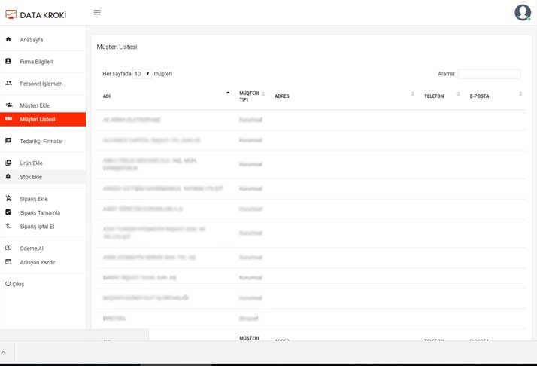Focus the Arama search field
Viewport: 537px width, 366px height.
point(489,74)
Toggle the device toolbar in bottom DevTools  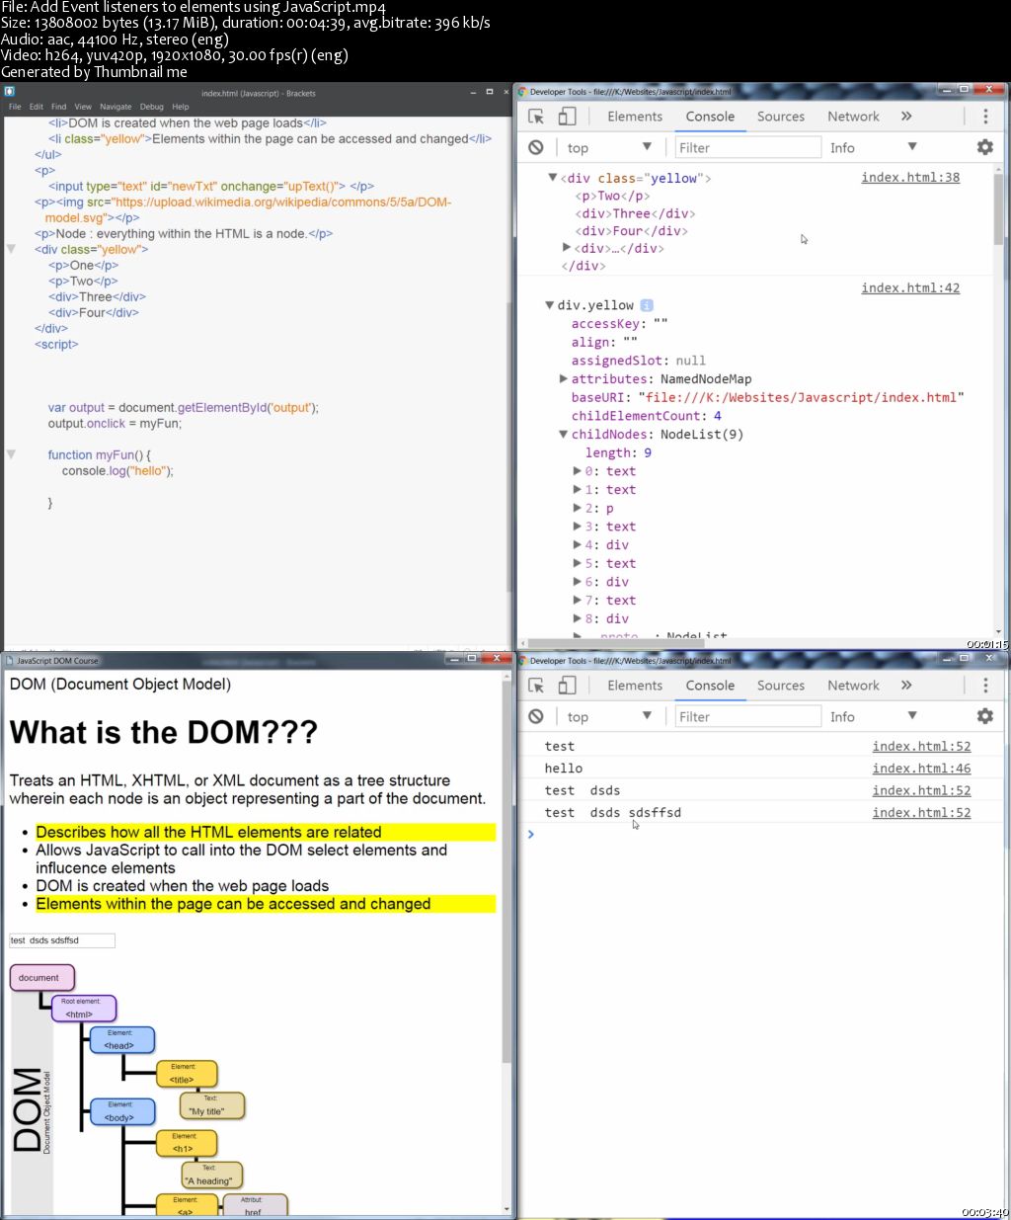(x=567, y=685)
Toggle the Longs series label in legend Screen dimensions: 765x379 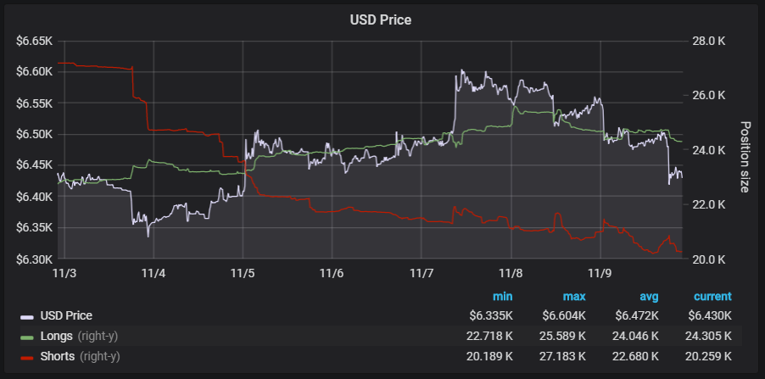click(57, 336)

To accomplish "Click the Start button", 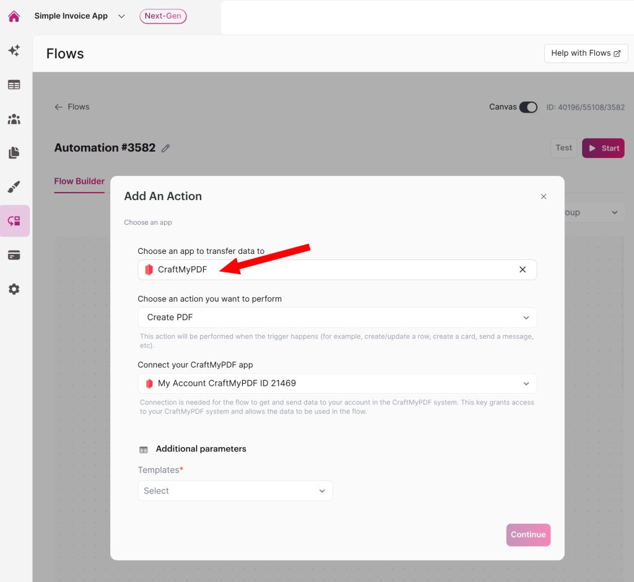I will [x=603, y=149].
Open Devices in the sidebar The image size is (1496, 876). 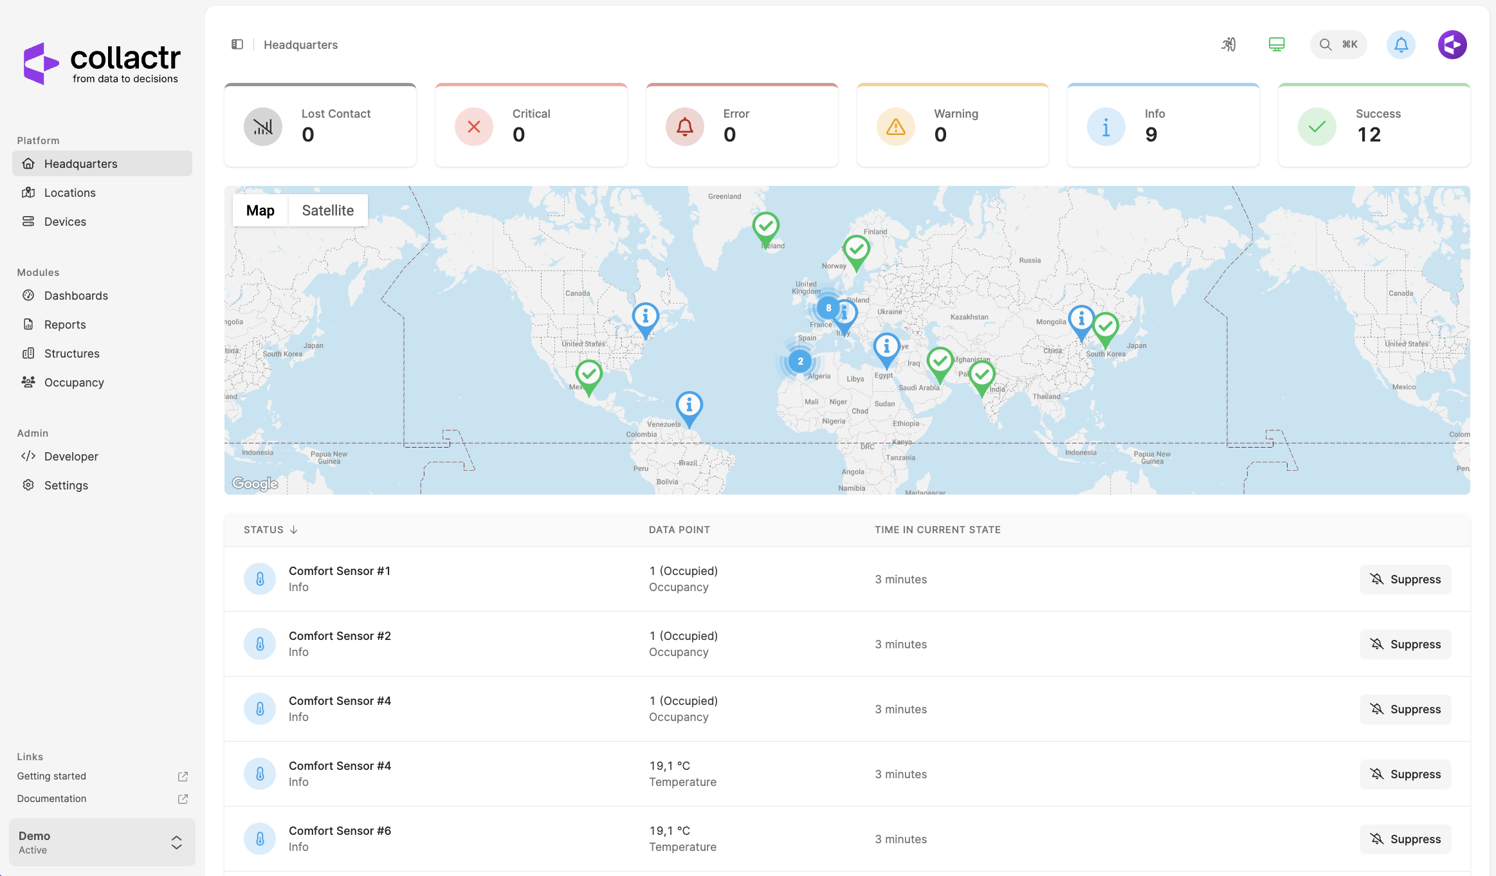pos(65,221)
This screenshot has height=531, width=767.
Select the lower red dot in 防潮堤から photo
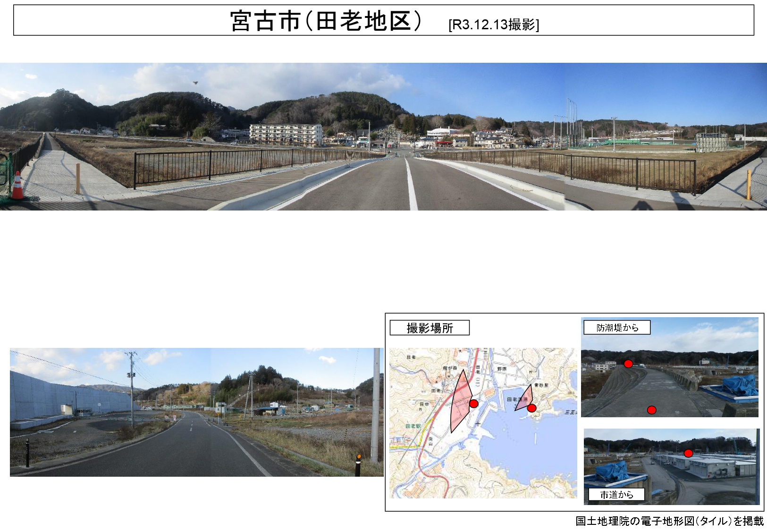point(651,410)
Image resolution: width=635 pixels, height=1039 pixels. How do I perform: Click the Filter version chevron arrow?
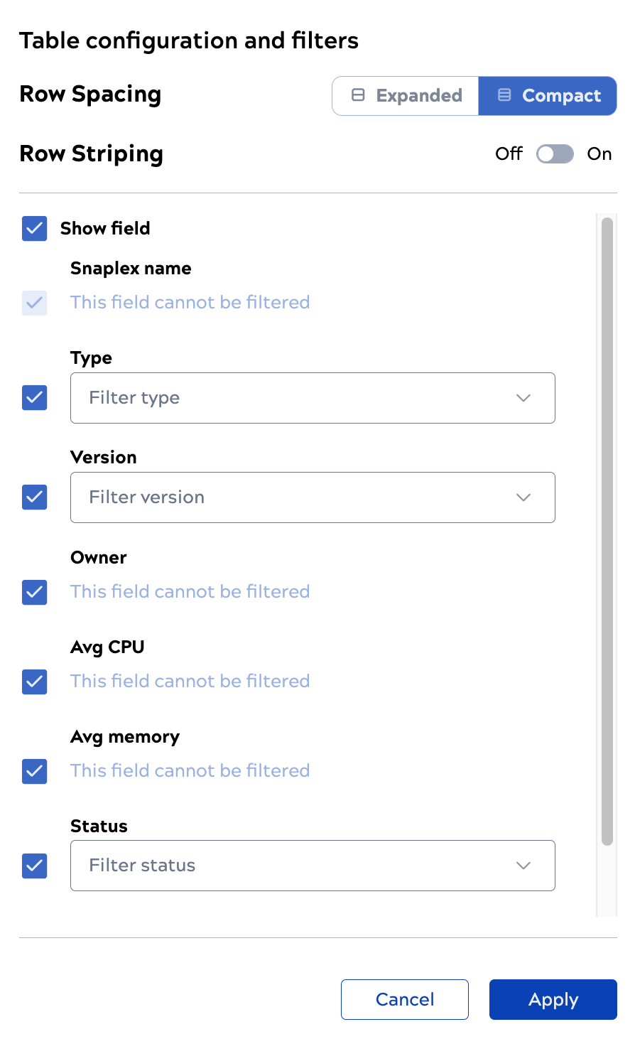[523, 497]
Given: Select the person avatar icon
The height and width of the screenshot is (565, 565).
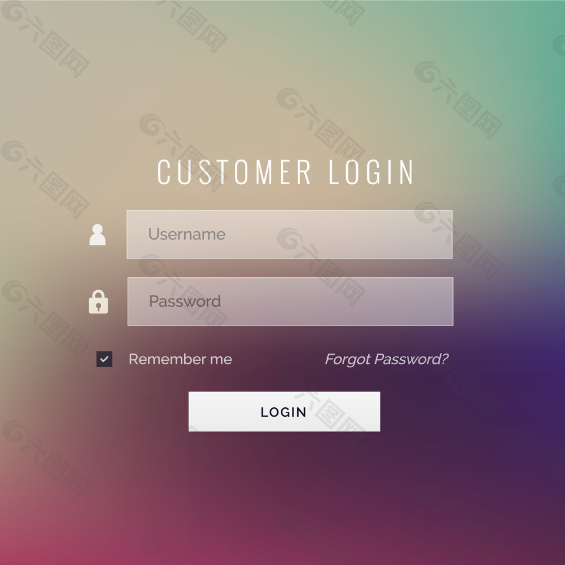Looking at the screenshot, I should tap(97, 235).
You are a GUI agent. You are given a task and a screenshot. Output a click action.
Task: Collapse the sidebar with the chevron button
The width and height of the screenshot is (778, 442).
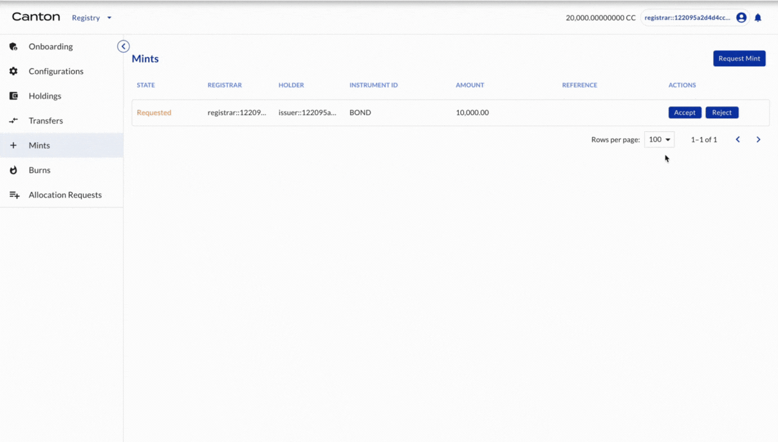124,46
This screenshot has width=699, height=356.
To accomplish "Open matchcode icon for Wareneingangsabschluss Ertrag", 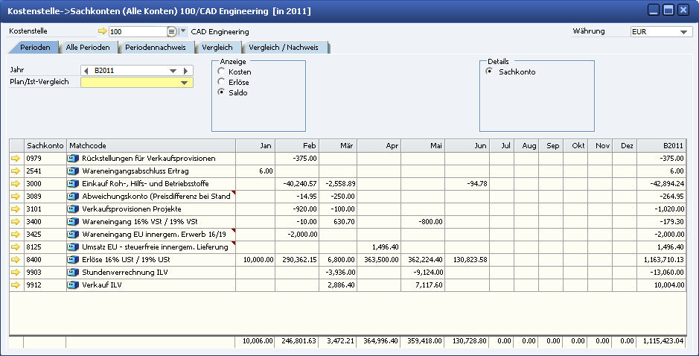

- **What to do**: Copy everything in the records from the line containing "Given: Select the person avatar icon" down to the end of the records, leaving out the pictures.

- **Exercise output**:
Given: Select the person avatar icon
The height and width of the screenshot is (565, 565).
Looking at the screenshot, I should tap(97, 235).
You are a GUI agent. You are given a task and a screenshot. Output a click action.
Task: Collapse the sidebar with the chevron button
The width and height of the screenshot is (778, 442).
124,46
This screenshot has width=699, height=356.
To accomplish "Open matchcode icon for Wareneingangsabschluss Ertrag", 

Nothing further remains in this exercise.